EXERCISE DIRECTIONS: Repeat, line for line, the entries printed below.

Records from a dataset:
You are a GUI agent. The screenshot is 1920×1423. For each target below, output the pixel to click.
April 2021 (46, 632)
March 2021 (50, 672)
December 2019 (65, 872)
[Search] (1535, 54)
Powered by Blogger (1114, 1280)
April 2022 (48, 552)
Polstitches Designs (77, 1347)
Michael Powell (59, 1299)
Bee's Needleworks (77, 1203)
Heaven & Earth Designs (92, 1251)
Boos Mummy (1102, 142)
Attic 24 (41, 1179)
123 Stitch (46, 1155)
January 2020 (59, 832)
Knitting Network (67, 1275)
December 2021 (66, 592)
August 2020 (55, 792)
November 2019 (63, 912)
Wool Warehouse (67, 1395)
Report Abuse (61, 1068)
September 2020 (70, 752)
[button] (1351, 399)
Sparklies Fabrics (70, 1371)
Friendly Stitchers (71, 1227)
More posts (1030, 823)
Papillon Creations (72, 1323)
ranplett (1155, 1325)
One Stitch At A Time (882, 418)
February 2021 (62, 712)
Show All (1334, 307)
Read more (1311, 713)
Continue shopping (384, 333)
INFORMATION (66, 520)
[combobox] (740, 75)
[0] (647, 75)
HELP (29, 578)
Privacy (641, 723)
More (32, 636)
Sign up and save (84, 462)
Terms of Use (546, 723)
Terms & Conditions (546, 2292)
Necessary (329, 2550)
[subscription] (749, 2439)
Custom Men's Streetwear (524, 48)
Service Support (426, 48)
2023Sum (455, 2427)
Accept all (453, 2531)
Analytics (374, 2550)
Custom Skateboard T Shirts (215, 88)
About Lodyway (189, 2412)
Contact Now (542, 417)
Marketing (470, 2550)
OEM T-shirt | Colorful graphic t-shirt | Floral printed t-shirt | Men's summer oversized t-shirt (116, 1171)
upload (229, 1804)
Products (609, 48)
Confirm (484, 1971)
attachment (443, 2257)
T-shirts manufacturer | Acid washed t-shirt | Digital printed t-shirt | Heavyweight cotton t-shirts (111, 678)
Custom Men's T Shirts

ANSWER TO THIS EXERCISE:
You are a GUI agent. The screenshot is 1920×1423. For each target below, output the pixel to click.
April 2021 (46, 632)
March 2021 (50, 672)
December 2019 (65, 872)
[Search] (1535, 54)
Powered by Blogger (1114, 1280)
April 2022 (48, 552)
Polstitches Designs (77, 1347)
Michael Powell (59, 1299)
Bee's Needleworks (77, 1203)
Heaven & Earth Designs (92, 1251)
Boos Mummy (1102, 142)
Attic 24 (41, 1179)
123 Stitch (46, 1155)
January 2020 (59, 832)
Knitting Network (67, 1275)
December 2021 (66, 592)
August 2020 (55, 792)
November 2019 (63, 912)
Wool Warehouse (67, 1395)
Report Abuse (61, 1068)
September 2020 (70, 752)
[button] (1351, 399)
Sparklies Fabrics (70, 1371)
Friendly Stitchers (71, 1227)
More posts (1030, 823)
Papillon Creations (72, 1323)
ranplett (1155, 1325)
One Stitch At A Time (882, 418)
February 2021 (62, 712)
Show All (1334, 307)
Read more (1311, 713)
Continue shopping (384, 333)
INFORMATION (66, 520)
[combobox] (740, 75)
[0] (647, 75)
HELP (29, 578)
Privacy (641, 723)
More (32, 636)
Sign up and save (84, 462)
Terms of Use (546, 723)
Terms & Conditions (546, 2292)
Necessary (329, 2550)
[subscription] (749, 2439)
Custom Men's Streetwear (524, 48)
Service Support (426, 48)
2023Sum (455, 2427)
Accept all (453, 2531)
Analytics (374, 2550)
Custom Skateboard T Shirts (215, 88)
About Lodyway (189, 2412)
Contact Now (542, 417)
Marketing (470, 2550)
OEM T-shirt | Colorful graphic t-shirt | Floral printed t-shirt | Men's summer oversized t-shirt (116, 1171)
upload (229, 1804)
Products (609, 48)
Confirm (484, 1971)
attachment (443, 2257)
T-shirts manufacturer | Acid washed t-shirt | Digital printed t-shirt | Heavyweight cotton t-shirts (111, 678)
Custom Men's T Shirts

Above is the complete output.